__SUPPLIED DATA__
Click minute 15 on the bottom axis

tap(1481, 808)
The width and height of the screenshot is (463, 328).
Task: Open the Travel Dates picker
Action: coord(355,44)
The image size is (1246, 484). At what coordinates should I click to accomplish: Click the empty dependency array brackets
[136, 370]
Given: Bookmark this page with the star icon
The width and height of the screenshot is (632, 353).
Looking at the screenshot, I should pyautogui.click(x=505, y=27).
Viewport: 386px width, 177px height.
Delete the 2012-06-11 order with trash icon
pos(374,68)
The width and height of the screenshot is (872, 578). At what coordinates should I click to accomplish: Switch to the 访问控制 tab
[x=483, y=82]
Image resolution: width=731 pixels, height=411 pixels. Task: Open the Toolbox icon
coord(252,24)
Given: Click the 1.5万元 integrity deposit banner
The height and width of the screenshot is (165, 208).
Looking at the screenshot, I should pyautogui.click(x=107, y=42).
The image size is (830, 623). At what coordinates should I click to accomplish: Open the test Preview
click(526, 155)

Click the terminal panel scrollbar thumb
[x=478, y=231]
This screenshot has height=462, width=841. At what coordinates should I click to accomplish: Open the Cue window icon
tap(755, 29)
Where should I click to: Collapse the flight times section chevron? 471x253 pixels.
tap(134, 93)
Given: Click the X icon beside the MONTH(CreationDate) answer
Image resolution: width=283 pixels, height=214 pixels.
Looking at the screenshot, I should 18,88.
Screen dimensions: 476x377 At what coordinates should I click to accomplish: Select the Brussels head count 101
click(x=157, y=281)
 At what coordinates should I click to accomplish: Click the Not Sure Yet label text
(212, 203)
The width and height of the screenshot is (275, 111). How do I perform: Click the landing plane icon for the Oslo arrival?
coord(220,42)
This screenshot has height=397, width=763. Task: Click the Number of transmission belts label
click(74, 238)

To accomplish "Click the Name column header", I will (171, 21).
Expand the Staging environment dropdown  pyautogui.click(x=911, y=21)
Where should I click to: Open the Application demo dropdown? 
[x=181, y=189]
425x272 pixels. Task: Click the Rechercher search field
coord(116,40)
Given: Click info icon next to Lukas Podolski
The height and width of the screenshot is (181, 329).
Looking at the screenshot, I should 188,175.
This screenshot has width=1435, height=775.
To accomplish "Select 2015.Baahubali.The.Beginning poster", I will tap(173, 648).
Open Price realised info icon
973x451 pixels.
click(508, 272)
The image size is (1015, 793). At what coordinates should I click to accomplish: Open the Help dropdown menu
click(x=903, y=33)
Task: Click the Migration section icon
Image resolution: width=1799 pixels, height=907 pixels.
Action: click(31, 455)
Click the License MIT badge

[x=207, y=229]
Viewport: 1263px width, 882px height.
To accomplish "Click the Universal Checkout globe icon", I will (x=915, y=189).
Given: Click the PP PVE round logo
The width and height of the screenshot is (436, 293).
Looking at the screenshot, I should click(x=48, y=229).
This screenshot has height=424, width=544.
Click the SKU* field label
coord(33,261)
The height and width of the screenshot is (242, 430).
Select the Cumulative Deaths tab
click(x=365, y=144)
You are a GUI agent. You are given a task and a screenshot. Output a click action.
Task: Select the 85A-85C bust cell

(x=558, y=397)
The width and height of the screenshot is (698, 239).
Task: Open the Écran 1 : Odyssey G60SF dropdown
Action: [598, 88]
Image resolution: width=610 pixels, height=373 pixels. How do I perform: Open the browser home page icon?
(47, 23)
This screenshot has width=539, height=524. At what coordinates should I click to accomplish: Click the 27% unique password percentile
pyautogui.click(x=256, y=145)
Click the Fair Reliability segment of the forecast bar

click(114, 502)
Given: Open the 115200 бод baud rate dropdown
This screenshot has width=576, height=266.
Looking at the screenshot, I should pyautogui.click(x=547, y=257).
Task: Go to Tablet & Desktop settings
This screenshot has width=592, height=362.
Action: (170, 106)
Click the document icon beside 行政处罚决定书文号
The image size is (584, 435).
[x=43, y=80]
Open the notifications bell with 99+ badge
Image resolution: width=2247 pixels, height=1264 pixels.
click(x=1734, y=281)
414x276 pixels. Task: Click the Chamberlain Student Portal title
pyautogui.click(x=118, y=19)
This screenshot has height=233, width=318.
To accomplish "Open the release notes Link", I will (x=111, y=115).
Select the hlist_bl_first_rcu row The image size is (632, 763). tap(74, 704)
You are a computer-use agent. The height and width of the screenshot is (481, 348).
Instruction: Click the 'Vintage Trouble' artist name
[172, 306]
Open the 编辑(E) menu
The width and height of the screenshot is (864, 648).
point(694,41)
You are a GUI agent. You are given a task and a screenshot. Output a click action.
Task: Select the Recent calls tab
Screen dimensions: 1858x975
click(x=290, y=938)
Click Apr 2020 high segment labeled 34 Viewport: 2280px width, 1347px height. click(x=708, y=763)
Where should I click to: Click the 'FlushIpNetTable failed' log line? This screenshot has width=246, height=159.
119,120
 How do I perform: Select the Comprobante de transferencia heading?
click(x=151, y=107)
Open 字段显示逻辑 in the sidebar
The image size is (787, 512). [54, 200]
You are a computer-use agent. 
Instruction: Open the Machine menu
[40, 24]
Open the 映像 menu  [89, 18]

__WHAT YOU WILL DO__
Please give every line of the records above as a JSON list of strings, one string per line, with blank lines left out.

__TASK RESPONSE__
[
  "Click minute 15 on the bottom axis",
  "tap(1481, 808)",
  "The width and height of the screenshot is (463, 328).",
  "Task: Open the Travel Dates picker",
  "Action: coord(355,44)",
  "The image size is (1246, 484). At what coordinates should I click to accomplish: Click the empty dependency array brackets",
  "[136, 370]",
  "Given: Bookmark this page with the star icon",
  "The width and height of the screenshot is (632, 353).",
  "Looking at the screenshot, I should pyautogui.click(x=505, y=27).",
  "Viewport: 386px width, 177px height.",
  "Delete the 2012-06-11 order with trash icon",
  "pos(374,68)",
  "The width and height of the screenshot is (872, 578). At what coordinates should I click to accomplish: Switch to the 访问控制 tab",
  "[x=483, y=82]",
  "Image resolution: width=731 pixels, height=411 pixels. Task: Open the Toolbox icon",
  "coord(252,24)",
  "Given: Click the 1.5万元 integrity deposit banner",
  "The height and width of the screenshot is (165, 208).",
  "Looking at the screenshot, I should pyautogui.click(x=107, y=42).",
  "The image size is (830, 623). At what coordinates should I click to accomplish: Open the test Preview",
  "click(526, 155)",
  "Click the terminal panel scrollbar thumb",
  "[x=478, y=231]",
  "This screenshot has height=462, width=841. At what coordinates should I click to accomplish: Open the Cue window icon",
  "tap(755, 29)",
  "Where should I click to: Collapse the flight times section chevron? 471x253 pixels.",
  "tap(134, 93)",
  "Given: Click the X icon beside the MONTH(CreationDate) answer",
  "Image resolution: width=283 pixels, height=214 pixels.",
  "Looking at the screenshot, I should 18,88.",
  "Screen dimensions: 476x377 At what coordinates should I click to accomplish: Select the Brussels head count 101",
  "click(x=157, y=281)",
  " At what coordinates should I click to accomplish: Click the Not Sure Yet label text",
  "(212, 203)",
  "The width and height of the screenshot is (275, 111). How do I perform: Click the landing plane icon for the Oslo arrival?",
  "coord(220,42)",
  "This screenshot has height=397, width=763. Task: Click the Number of transmission belts label",
  "click(74, 238)",
  "To accomplish \"Click the Name column header\", I will (171, 21).",
  "Expand the Staging environment dropdown  pyautogui.click(x=911, y=21)",
  "Where should I click to: Open the Application demo dropdown? ",
  "[x=181, y=189]",
  "425x272 pixels. Task: Click the Rechercher search field",
  "coord(116,40)",
  "Given: Click info icon next to Lukas Podolski",
  "The height and width of the screenshot is (181, 329).",
  "Looking at the screenshot, I should 188,175.",
  "This screenshot has width=1435, height=775.",
  "To accomplish \"Select 2015.Baahubali.The.Beginning poster\", I will tap(173, 648).",
  "Open Price realised info icon",
  "973x451 pixels.",
  "click(508, 272)",
  "The image size is (1015, 793). At what coordinates should I click to accomplish: Open the Help dropdown menu",
  "click(x=903, y=33)",
  "Task: Click the Migration section icon",
  "Image resolution: width=1799 pixels, height=907 pixels.",
  "Action: click(31, 455)",
  "Click the License MIT badge",
  "[x=207, y=229]",
  "Viewport: 1263px width, 882px height.",
  "To accomplish \"Click the Universal Checkout globe icon\", I will (x=915, y=189).",
  "Given: Click the PP PVE round logo",
  "The width and height of the screenshot is (436, 293).",
  "Looking at the screenshot, I should click(x=48, y=229).",
  "This screenshot has height=424, width=544.",
  "Click the SKU* field label",
  "coord(33,261)",
  "The height and width of the screenshot is (242, 430).",
  "Select the Cumulative Deaths tab",
  "click(x=365, y=144)",
  "You are a GUI agent. You are given a task and a screenshot. Output a click action.",
  "Task: Select the 85A-85C bust cell",
  "(x=558, y=397)",
  "The width and height of the screenshot is (698, 239).",
  "Task: Open the Écran 1 : Odyssey G60SF dropdown",
  "Action: [598, 88]",
  "Image resolution: width=610 pixels, height=373 pixels. How do I perform: Open the browser home page icon?",
  "(47, 23)",
  "This screenshot has width=539, height=524. At what coordinates should I click to accomplish: Click the 27% unique password percentile",
  "pyautogui.click(x=256, y=145)",
  "Click the Fair Reliability segment of the forecast bar",
  "click(114, 502)",
  "Given: Open the 115200 бод baud rate dropdown",
  "This screenshot has width=576, height=266.",
  "Looking at the screenshot, I should pyautogui.click(x=547, y=257).",
  "Task: Go to Tablet & Desktop settings",
  "This screenshot has width=592, height=362.",
  "Action: (170, 106)",
  "Click the document icon beside 行政处罚决定书文号",
  "The image size is (584, 435).",
  "[x=43, y=80]",
  "Open the notifications bell with 99+ badge",
  "Image resolution: width=2247 pixels, height=1264 pixels.",
  "click(x=1734, y=281)",
  "414x276 pixels. Task: Click the Chamberlain Student Portal title",
  "pyautogui.click(x=118, y=19)",
  "This screenshot has height=233, width=318.",
  "To accomplish \"Open the release notes Link\", I will (x=111, y=115).",
  "Select the hlist_bl_first_rcu row The image size is (632, 763). tap(74, 704)",
  "You are a computer-use agent. The height and width of the screenshot is (481, 348).",
  "Instruction: Click the 'Vintage Trouble' artist name",
  "[172, 306]",
  "Open the 编辑(E) menu",
  "The width and height of the screenshot is (864, 648).",
  "point(694,41)",
  "You are a GUI agent. You are given a task and a screenshot. Output a click action.",
  "Task: Select the Recent calls tab",
  "Screen dimensions: 1858x975",
  "click(x=290, y=938)",
  "Click Apr 2020 high segment labeled 34 Viewport: 2280px width, 1347px height. click(x=708, y=763)",
  "Where should I click to: Click the 'FlushIpNetTable failed' log line? This screenshot has width=246, height=159.",
  "119,120",
  " How do I perform: Select the Comprobante de transferencia heading?",
  "click(x=151, y=107)",
  "Open 字段显示逻辑 in the sidebar",
  "The image size is (787, 512). [54, 200]",
  "You are a computer-use agent. ",
  "Instruction: Open the Machine menu",
  "[40, 24]",
  "Open the 映像 menu  [89, 18]"
]